Ricordare Trilly mi fa molto male.

«Intanto eri in un bagno di sangue» continua lui e il braccio mi stringe di più. Parla come se mi raccontasse una qualsiasi serata tra amici e sul suo viso si legge un'angoscia infinita. Come fanno a convivere due anime così differenti dentro di lui? Ha paura e ci gioca sopra, tutto quello che ha di più caro gli crolla intorno e lui si scherma dietro pareti indistruttibili. Di colpo diventa serio e mi solleva il viso portandolo a un sospiro dal suo. «Se dobbiamo essere una squadra, Sam, tu devi essere sincera con me. Parlami. Sfogati. Picchiami, se vuoi. Ma non farmi più entrare in una doccia piena del tuo sangue. Ti prego. Non sapevo come tirarti fuori. Eri crollata contro la parete e non sapevo come fermarlo. Hai tagliato in profondità».

«Non volevo farmi del male, ho solo spinto troppo con la scheggia. Dovevo stare più leggera».

«Stare più leggera? Stavo per chiamare Zanna, hai idea di cosa avrebbe combinato?» Spalanca gli occhi. Immagino che in questo momento sarei ricoverata in un reparto psichiatrico se Mic e Chris non avessero sempre coperto le mie crisi. Solleva un sopracciglio. «La scheggia?»

«È della clessidra di Mic. L'ho spaccata contro la parete».

«Hai fatto bene». Appoggia la fronte contro la mia e questo semplice gesto mi fa sentire protetta. «E Trilly l'ho conosciuta anch'io. Chi se la scorda quella. Ha lavorato per qualche tempo al bar del Black Bridge con Candy. Poi è sparita. Adesso, grazie a te, so anche dove sia finita, ma ne facevo volentieri a meno».

«Come fai a scherzare su ogni cosa? A non avere paura di niente?»

«Sono nato nella paura, Sam. Ci nuoto. Ho così tanta paura che non la vedo neanche più. E ieri sera mi hai dato un altro pensiero. Ti ringrazio».

Sorrido. «Non c'è di che».

Gli occhi di Chris sono quasi gialli nella debole luce che filtra dal corridoio, si spostano a fissarmi la bocca. Un lampo gli attraversa lo sguardo e si stacca da me. Alle sue spalle la finestra è rimasta aperta su un cielo di stelle.

«Se fossimo come loro, non moriremmo mai».

Lui si gira senza lasciare la presa sul mio corpo. «Dici?»

«Distanti, ma al sicuro».

«Sai che alcune di loro sono già morte? La loro luce impiega tanto tempo a raggiungerci, ma loro si sono già spente». Penso a Lucia.

Mi giro, prendo il portachiavi di Lucia dal comodino e glielo metto in mano. I filamenti dentro alla piccola sfera brillano fluorescenti nel buio. Sono semi di soffione. «Ci sono stelle che ci mandano luce anche dopo essere morte».

Christian lo stringe tra due dita. «L'ho comprato con lei. Mi sono chiesto spesso se avesse fatto in tempo a darglielo».

«È arrivato con due anni di riparto, forse quando era più necessario».

«I semi del dente di leone sono attaccati con forza al centro, poi capiscono che devono staccarsi, maturare e lasciare il luogo d'origine per poter fiorire. Lei diceva che Michele era così protettivo perché aveva paura di staccarsi».

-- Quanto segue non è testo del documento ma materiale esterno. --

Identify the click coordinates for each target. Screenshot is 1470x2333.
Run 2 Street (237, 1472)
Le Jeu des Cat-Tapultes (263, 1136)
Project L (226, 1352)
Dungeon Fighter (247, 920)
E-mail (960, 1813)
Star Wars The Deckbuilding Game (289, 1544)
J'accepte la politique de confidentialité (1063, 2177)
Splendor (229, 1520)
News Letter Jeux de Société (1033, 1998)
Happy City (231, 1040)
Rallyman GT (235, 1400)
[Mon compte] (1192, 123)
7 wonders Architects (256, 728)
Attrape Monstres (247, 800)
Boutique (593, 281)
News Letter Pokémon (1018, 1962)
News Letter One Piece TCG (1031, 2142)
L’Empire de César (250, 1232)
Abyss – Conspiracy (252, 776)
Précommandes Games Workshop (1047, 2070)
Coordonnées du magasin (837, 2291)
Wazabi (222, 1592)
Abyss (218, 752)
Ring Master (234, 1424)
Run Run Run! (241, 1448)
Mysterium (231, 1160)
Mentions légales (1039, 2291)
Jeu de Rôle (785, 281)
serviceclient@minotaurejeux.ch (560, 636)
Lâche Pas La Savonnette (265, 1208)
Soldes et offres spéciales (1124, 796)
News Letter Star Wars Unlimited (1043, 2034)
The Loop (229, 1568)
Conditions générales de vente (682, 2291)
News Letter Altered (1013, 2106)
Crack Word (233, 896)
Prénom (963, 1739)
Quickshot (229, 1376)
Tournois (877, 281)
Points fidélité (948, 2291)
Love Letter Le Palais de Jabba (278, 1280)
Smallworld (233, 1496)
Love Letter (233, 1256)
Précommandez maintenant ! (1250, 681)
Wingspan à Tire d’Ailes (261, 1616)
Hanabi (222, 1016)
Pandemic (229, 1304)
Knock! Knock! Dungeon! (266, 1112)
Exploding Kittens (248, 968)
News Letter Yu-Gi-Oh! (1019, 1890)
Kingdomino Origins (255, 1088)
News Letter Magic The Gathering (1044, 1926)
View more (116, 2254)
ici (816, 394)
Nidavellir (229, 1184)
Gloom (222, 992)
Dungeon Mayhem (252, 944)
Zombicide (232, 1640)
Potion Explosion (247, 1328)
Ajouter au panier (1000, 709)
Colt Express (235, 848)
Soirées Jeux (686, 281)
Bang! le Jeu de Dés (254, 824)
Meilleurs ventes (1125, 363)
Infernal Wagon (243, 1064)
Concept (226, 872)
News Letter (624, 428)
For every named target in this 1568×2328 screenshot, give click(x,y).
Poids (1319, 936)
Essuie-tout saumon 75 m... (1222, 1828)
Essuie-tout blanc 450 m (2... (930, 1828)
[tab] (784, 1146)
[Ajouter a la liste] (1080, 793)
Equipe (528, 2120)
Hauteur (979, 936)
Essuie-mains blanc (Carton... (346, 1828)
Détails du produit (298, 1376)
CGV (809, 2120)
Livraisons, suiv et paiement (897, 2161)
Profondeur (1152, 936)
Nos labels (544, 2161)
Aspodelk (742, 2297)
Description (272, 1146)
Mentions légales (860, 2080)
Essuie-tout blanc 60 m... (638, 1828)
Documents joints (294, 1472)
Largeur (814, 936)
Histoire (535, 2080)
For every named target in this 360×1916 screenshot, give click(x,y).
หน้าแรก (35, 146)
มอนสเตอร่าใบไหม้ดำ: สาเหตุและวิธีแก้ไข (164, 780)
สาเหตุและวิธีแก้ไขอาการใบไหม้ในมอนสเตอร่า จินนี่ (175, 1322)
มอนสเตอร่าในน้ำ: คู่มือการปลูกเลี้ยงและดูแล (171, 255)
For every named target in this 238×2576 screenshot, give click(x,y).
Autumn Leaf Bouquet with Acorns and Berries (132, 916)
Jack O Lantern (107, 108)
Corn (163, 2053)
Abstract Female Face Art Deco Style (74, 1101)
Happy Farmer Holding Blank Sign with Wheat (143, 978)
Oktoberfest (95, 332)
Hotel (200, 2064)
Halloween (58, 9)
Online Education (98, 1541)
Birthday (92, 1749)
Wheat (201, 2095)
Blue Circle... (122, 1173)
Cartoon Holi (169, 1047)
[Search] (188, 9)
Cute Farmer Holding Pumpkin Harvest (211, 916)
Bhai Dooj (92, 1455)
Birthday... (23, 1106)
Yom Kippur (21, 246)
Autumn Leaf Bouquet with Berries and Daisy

«Io l'ho visto fiorire e poi appassire».

«No, Sam. Tu l'hai fatto fiorire, con i tuoi casini. Adesso appassisce perché è senza acqua».

Mi accarezza i capelli con un sospiro carico di frustrazione e ci nasconde il viso dentro, li annusa, e allora ricordo le sue mani che lavano via il sangue e fasciano le mi braccia, poi le sue labbra premute sulle mie quando mi ha portato in camera di Lucia, mentre cercavo di tornare alla realtà. «Chris».

«Lo so, Sam. Di solito mi prendo quello che voglio senza chiedere e faccio fatica a controllarmi. Sono uno stronzo, ma puoi fidarti lo stesso di me. Adesso dormi».

Chiudo gli occhi con i suoi addosso e prendere sonno è ancora più difficile.